Не обошлось и без упоминания России, хотя заданный на пресс-конференции одним из журналистов вопрос о том, почему второй год подряд в конкурсе нет ни одного российского фильма – не из-за Сирии ли? – все сочли неуместным, учитывая, что жюри не имеет отношения к отбору фильмов в программу. Тем не менее и Верховен, и остальные судьи постарались прокомментировать затронутую тему. Немецкая актриса Юлия Йенч призналась в любви российским коллегам, Верховен – к российскому кино, а исландский художник Олафур Эллиасон подытожил сказанное, заявив, что «культура объединяет», и назвав Берлинале смелым фестивалем.

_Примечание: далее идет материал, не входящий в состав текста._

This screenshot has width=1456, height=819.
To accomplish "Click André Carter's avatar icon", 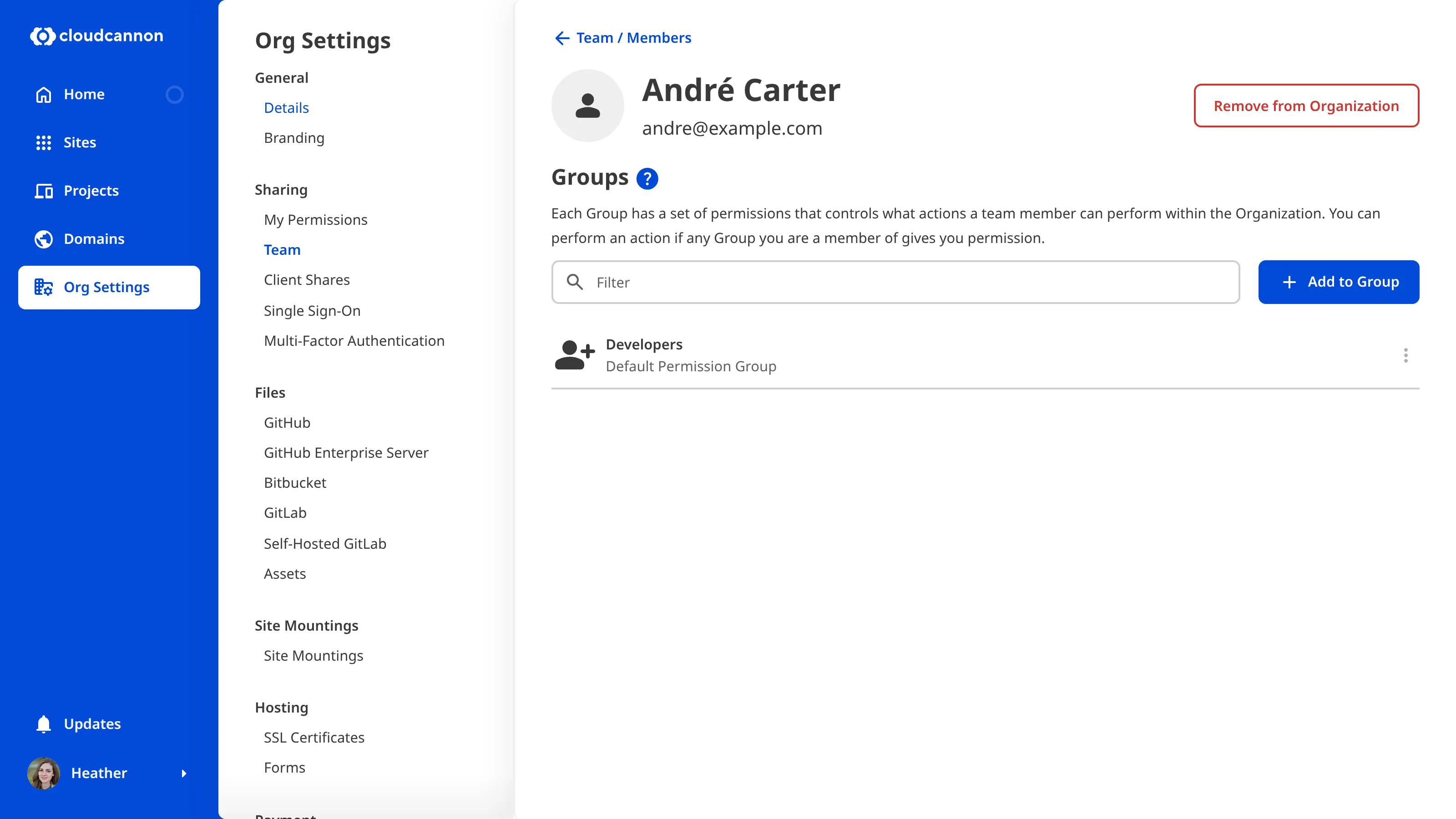I will [x=588, y=105].
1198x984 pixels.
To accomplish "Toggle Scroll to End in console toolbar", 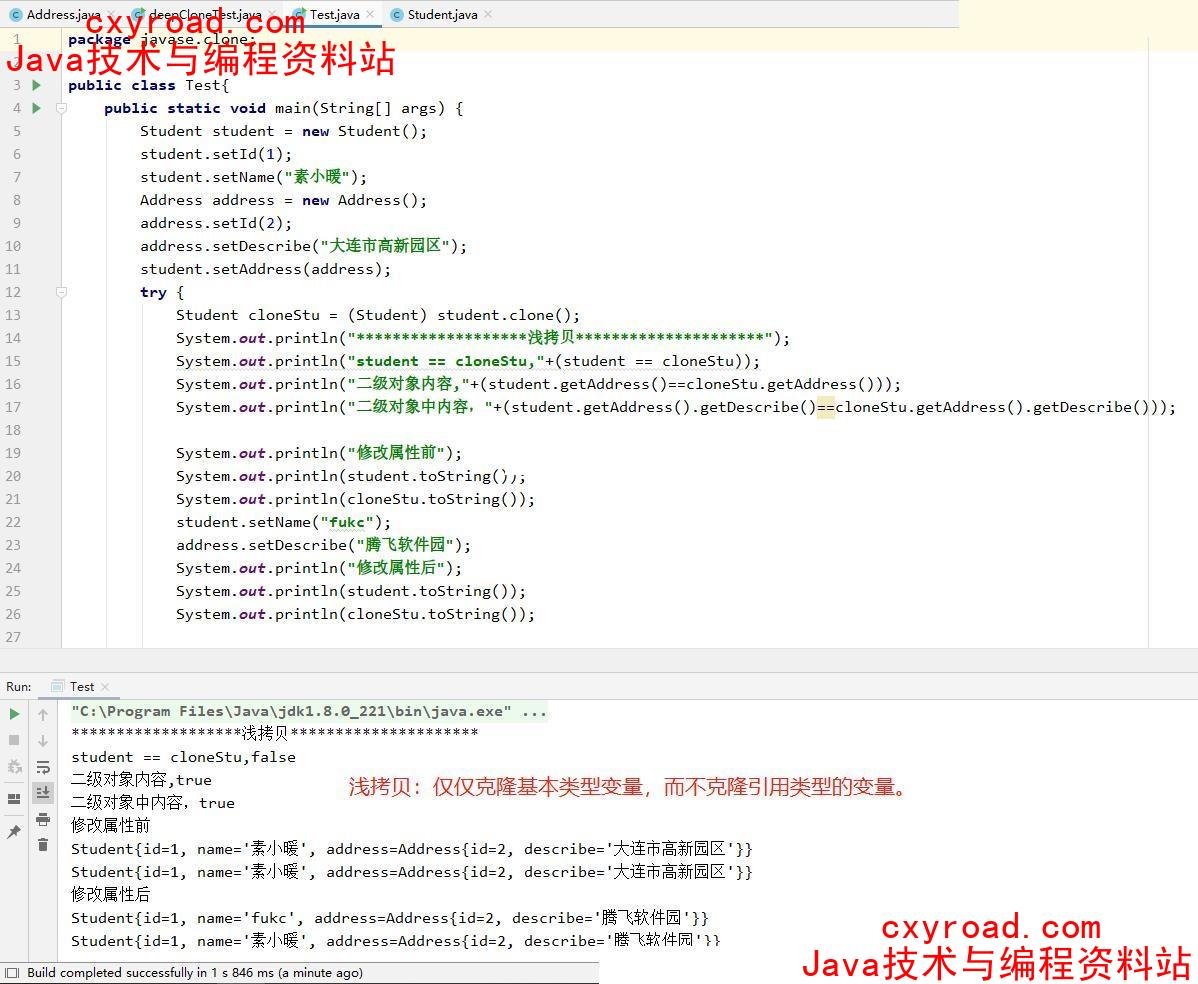I will point(43,792).
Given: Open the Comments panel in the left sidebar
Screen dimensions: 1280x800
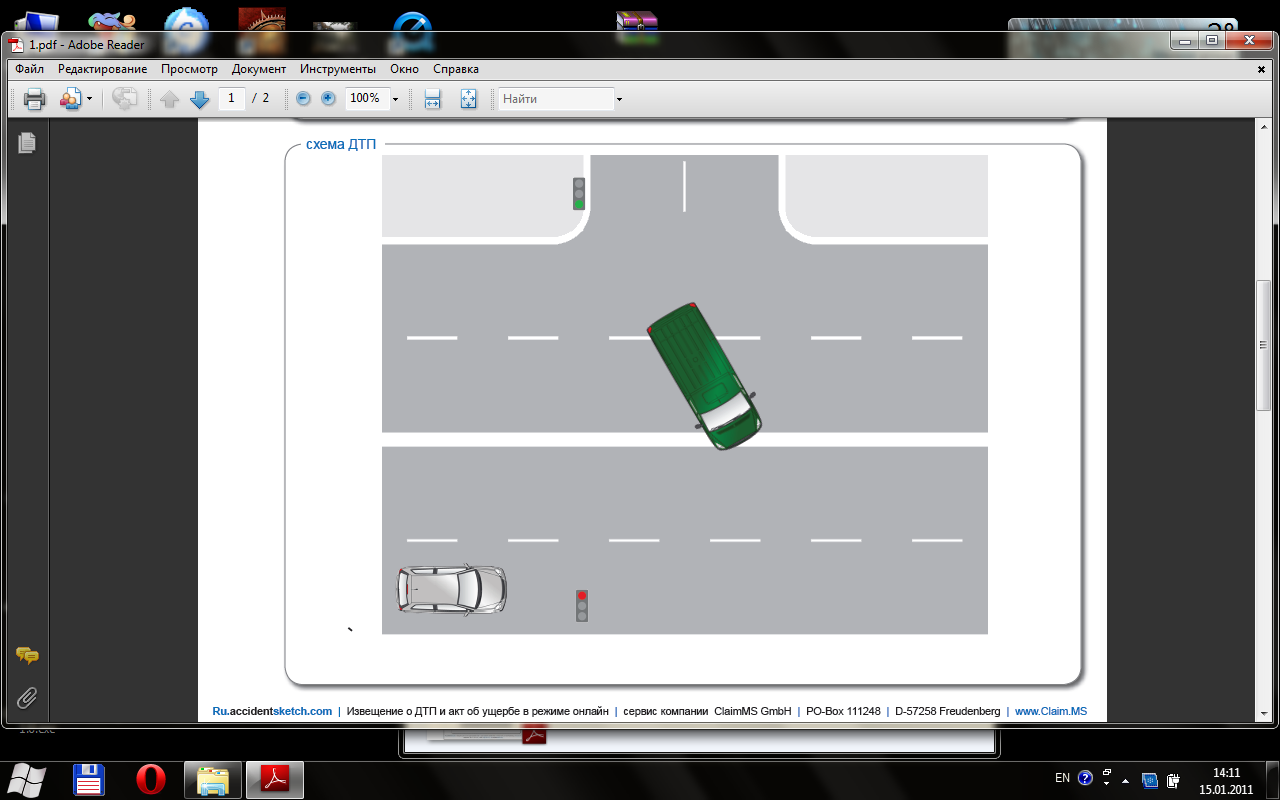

В этом году организаторы и правда пошли на риск, выбрав в качестве фильма открытия дебютную ленту – драму «Джанго» французского режиссера Этьена Комара. Картина посвящена музыканту Джанго Рейнхардту, цыгану, пережившему войну в оккупированной Франции во многом благодаря таланту, перед которым не могли устоять даже презиравшие Джанго из-за его происхождения немецкие офицеры. В добровольно-принудительном порядке его зовут в тур по Германии, обещают полные залы небывалой величины, встречу с Геббельсом, а то и с самим Гитлером. Надо всего лишь выполнить ряд условий, абсурдных, регулирующих, какой должна быть исполняемая музыка, уничтожающих на уровне нот ее свободный дух, который – однажды услышанный – заставляет тех самых офицеров пускаться в пляс. Пугаясь почти гипнотической силы этого звучания, смеси цыганских мотивов с мотивами «черными» – блюзовыми, не менее «неугодными», они хотят искоренить эту музыку и использовать талант исполнителя для «верных», арийских мелодий. Джанго, сопротивляясь, бежит, спасая самое ценное. Не только жизнь, но и музыку.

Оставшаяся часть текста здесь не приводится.